GENRE: Science Fiction and Horror

Back in 1978 George A. Romero made one of the ultimate films on mass consumerism, the epic Dawn Of The Dead. The scenes where the zombies rumble through the mall yet still can not resist window shopping is one of the epic scenes in 1970’s horror history. Ten years later, 1980’s horror genius John Carpenter gave his take on Reagan-era consumerism that in its own way is just as classic as Romero’s epic take. They Live is a fantastic sci-fi epic that is a unique take on alien invasion while at the same time a model look at today’s purchase-happy society.
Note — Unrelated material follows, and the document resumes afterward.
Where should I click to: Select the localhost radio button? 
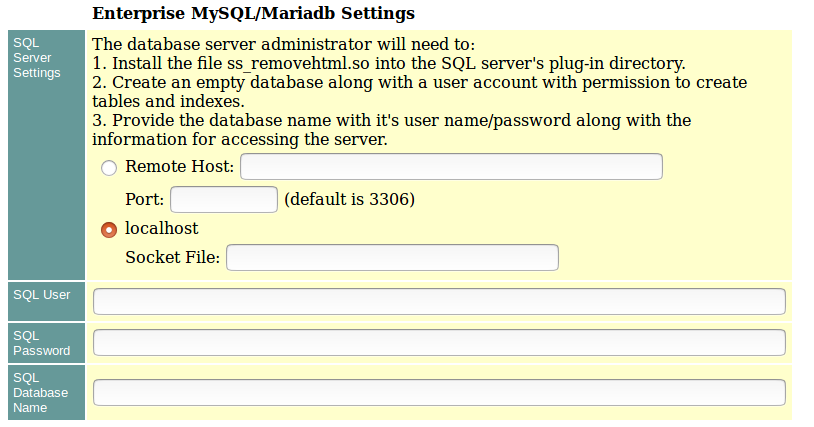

Nada (played by Roddy Piper) is a loner roaming from town to town during a major economic downturn in the near future. While in a major city Nada finds the equivalent of a shanty town and befriends Frank Armitage (Keith David), a construction worker who takes Nada under his wing. After the shanty town is demolished by the authorities Nada hears about a resistance movement against the government but there is a lot more than meets the eye. Nada discovers a pair of sunglasses that literally open his eyes to the truth of his society: a group of consumerist aliens have taken over his culture, feed conformist slogans such as “marry and reproduce” and “sleep” to the humans, and even live among the human race in plain sight. Nada and Frank join the resistance and discover with the help of Holly Thompson (Meg Foster) that the aliens’ main signal is being transmitted at a local television station. It is up to Nada and Frank to find their way into the station to stop the signal and to unmask the aliens for their true intentions.

As discussed before, They Live is a fantastic take on modern consumerism and how it blinds society to what is truly important, but the movie also works on many other levels. Piper, best known for his character on WWF wrestling, puts on the acting role of his career as the wise cracking loner with great one-liners. One that has become a catch phrase in the nerd community is when Piper walks into a bank with a shotgun and states “I have come here to chew bubble gum and kick ass, and I am all out of bubble gum”, plus when Piper refers to one of the aliens are “formaldehyde face” is downright hysterical. The fistfight between Piper and David over wearing the glasses is one of the most violent fisticuffs in any film and has a ridiculous tone to the almost five minute long melee. The story also flows along at a natural progression and has enough twists and turns to make They Live an interesting study on the dark side of the American Dream. The last fifteen minutes does degenerate into a shoot-em-up, but that is fairly fitting and does lead to a well done and interesting climax.

Piper could have done so much more with his acting career, but a combination of less than desirable B-movie roles, being stereotyped as a wrestler, and a bout with cancer slowed down what could have been an excellent action career even though he did appear at the tail end of the 1980’s action movie craze. Although They Live does have a great amount of fight scenes and machine gun fire, it is also an intellectual and ambitious project that is best watched with a set of friends that appreciate a well written film that has plenty to discuss in between the mayhem. One of the best science fiction films of the 1980’s.